In the 23-minute film, Murphy plays an everyman character, a self-described “bastard, squeezing sensitive bits of life and finding them senseless, empty, disloyal… gone.”
As he tramps through the night - to a soundtrack composed by Aaron Dessner and Bryce Dessner of The National, and British producer Jon Hopkins - he reproaches himself for a lifetime of bad behaviour, before reaching a sort of accommodation with his ghosts as the dawn breaks through towards the end.
No one would dispute that Murphy is one of the most prodigious talents of our times. Just as his recent turn as the nuclear physicist J Robert Oppenheimer demonstrated his ability to capture the larger than life, so does this more humble role in All Of This Unreal time confirm his mastery of cadence and his gift for charming the camera.

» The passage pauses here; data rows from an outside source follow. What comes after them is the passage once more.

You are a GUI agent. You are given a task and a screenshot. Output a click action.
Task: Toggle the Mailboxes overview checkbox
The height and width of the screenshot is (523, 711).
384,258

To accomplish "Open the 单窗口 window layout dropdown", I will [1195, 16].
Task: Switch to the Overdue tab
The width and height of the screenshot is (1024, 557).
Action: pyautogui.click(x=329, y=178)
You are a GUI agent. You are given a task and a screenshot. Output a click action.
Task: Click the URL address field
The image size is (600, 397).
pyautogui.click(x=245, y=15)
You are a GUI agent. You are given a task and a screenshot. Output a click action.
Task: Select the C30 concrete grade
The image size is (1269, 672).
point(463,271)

At the Q&A after the film’s Irish premiere, Murphy praised the “magic” of Porter’s script. Porter himself spoke of the shock of seeing his composition brought so vividly to life. What he imagined was an expression of gratitude for our very existence felt more like a suicide note, he said.

Porter returned to a Cork stage a few hours later for what was billed as a “one-night-only” performance of his recent novel Shy, at the Pav, with mystery musical accompanists who turned out to be none other than festival headliner Feist and her band.

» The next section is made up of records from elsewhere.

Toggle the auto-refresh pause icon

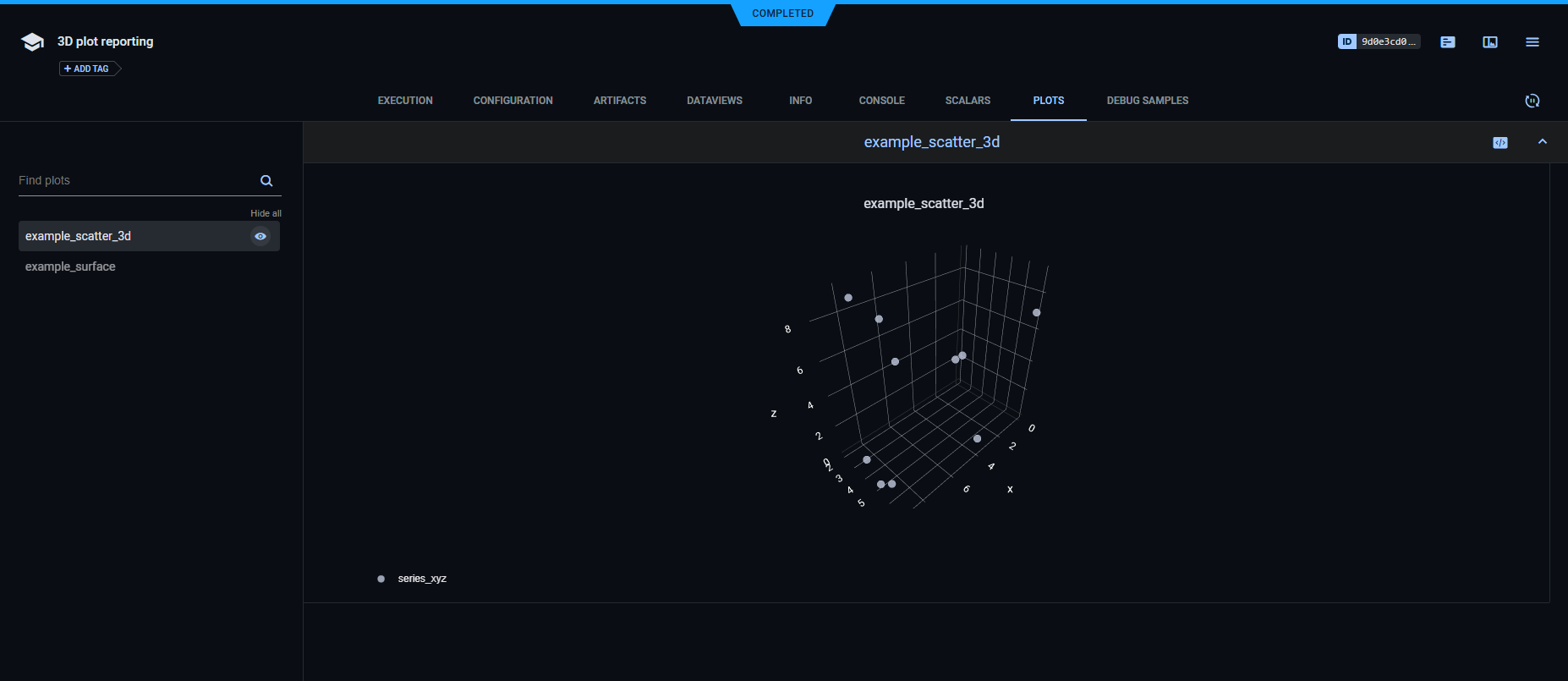1532,101
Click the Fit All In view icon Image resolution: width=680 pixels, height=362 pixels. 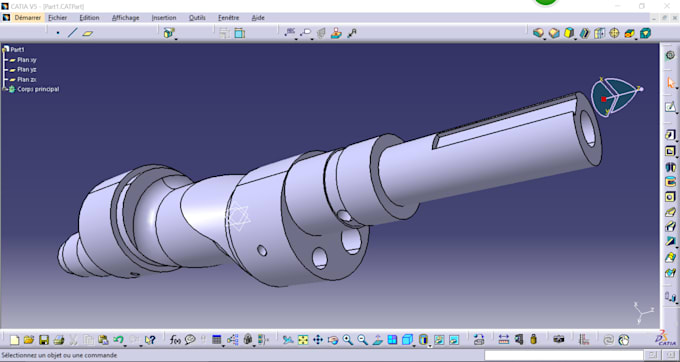[x=303, y=340]
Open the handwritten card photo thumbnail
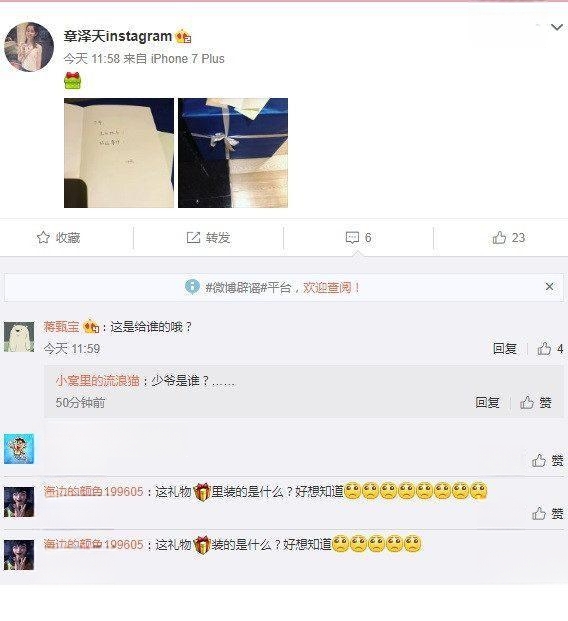This screenshot has width=568, height=621. 119,153
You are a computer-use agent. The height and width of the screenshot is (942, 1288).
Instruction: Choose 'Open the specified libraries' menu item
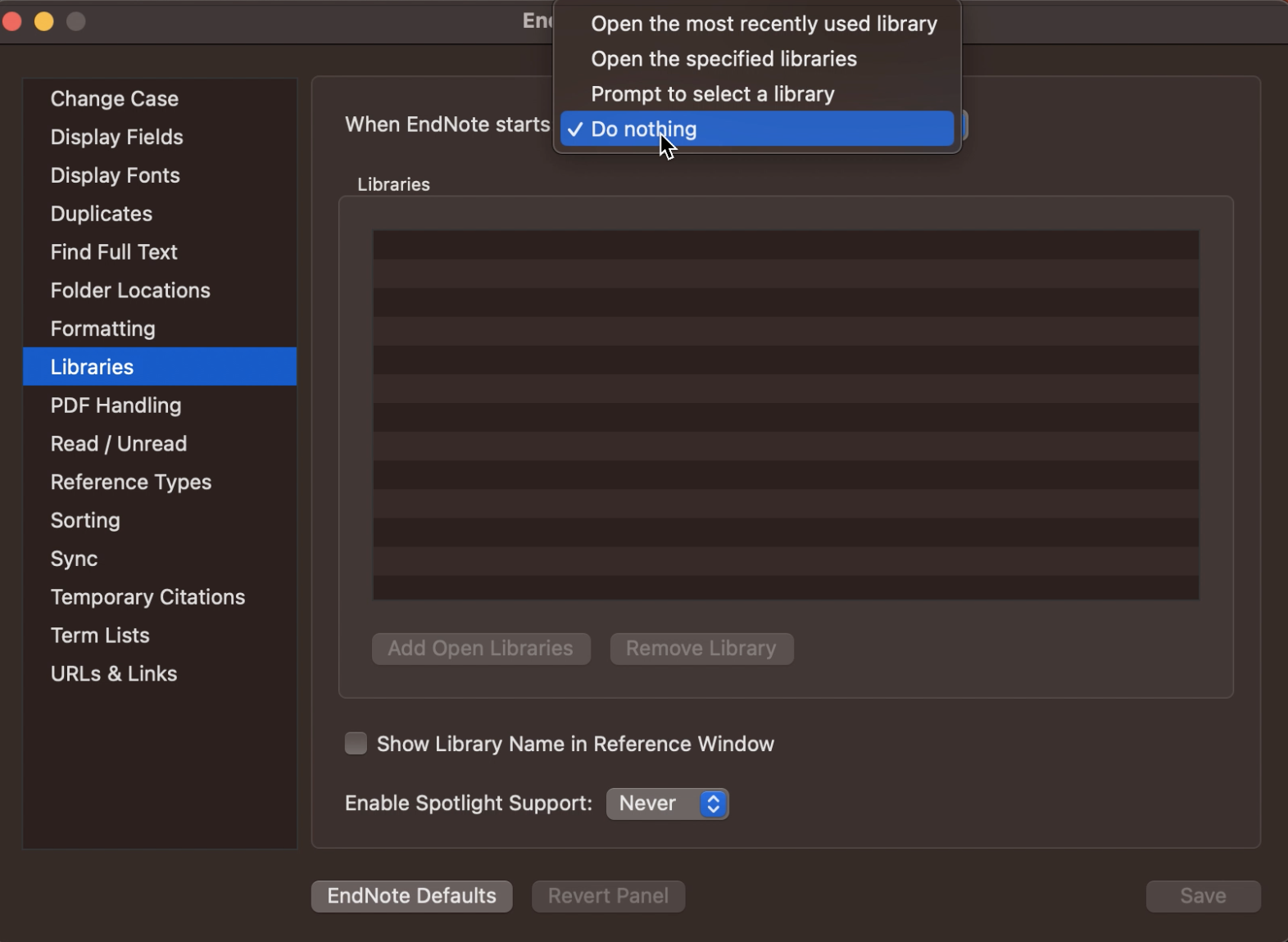coord(723,59)
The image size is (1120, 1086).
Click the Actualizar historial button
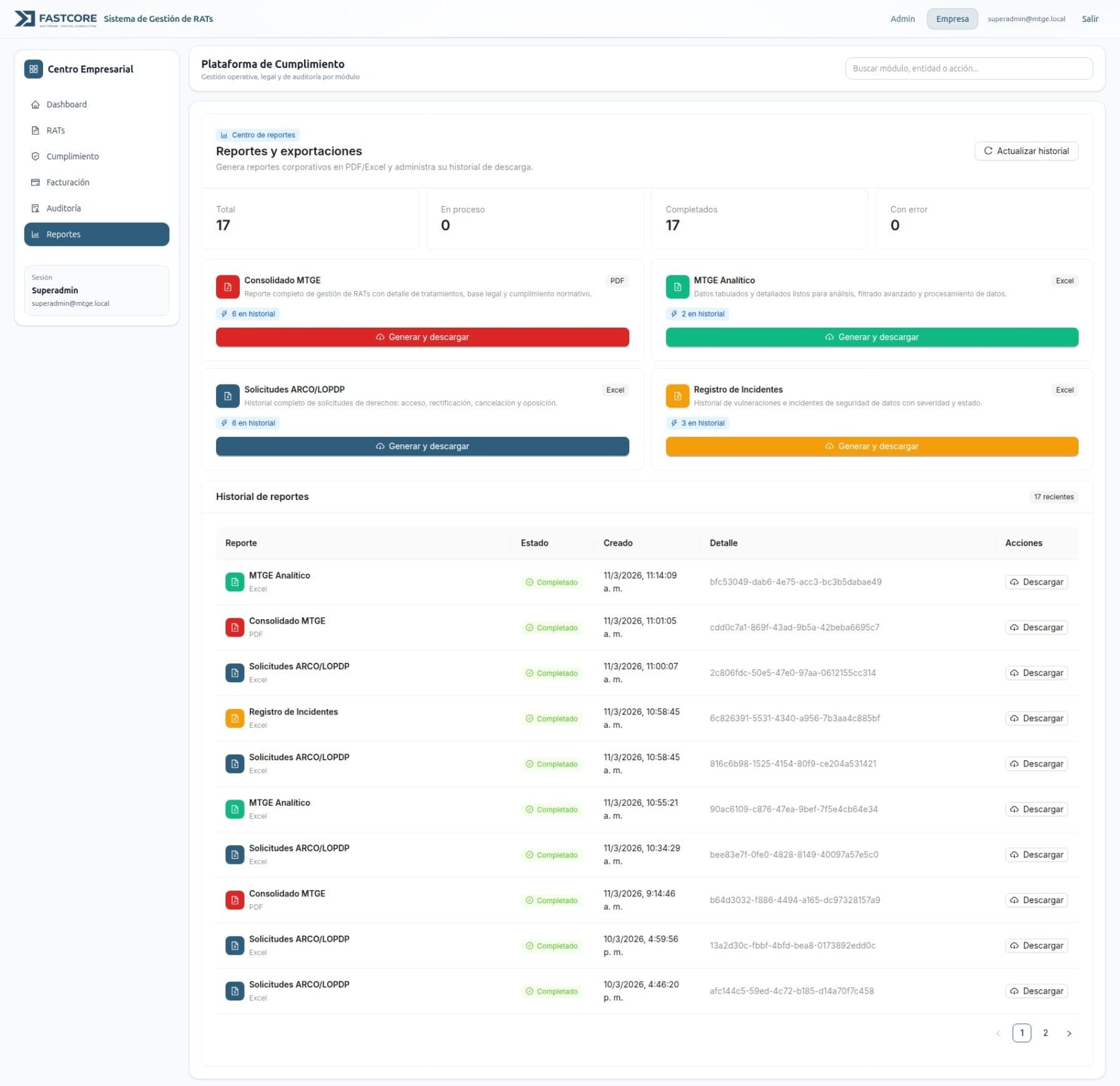pos(1026,151)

Despite the forbidding subject matter – Shy is an institutionalised 16-year-old delinquent on what might be the last night of his life – Porter seemed to be enjoying himself immensely. Known for the economy of his language on the page, he breathed fresh life into it in his performance. At times, he could have been declaiming poetry, such was the relish with which he enunciated his words. But then he’d ramp up the tension, and the recitation became more like chanting, or a tirade.
Underlying it all was a tangible compassion for the character of Shy, one of those whose fate it is to always be at odds with his parents, his peers and his environment.
The improvised musical score was never less than dynamic, reflecting Shy’s love of drum’n’bass, though space was found for some jazzy interludes, such as the double bass intro to the second act.
Max Porter presents Shy was yet another intriguing and artistically fruitful collaboration from Sounds from a Safe Harbour, a festival that – thankfully - has become a place of refuge for the avant garde.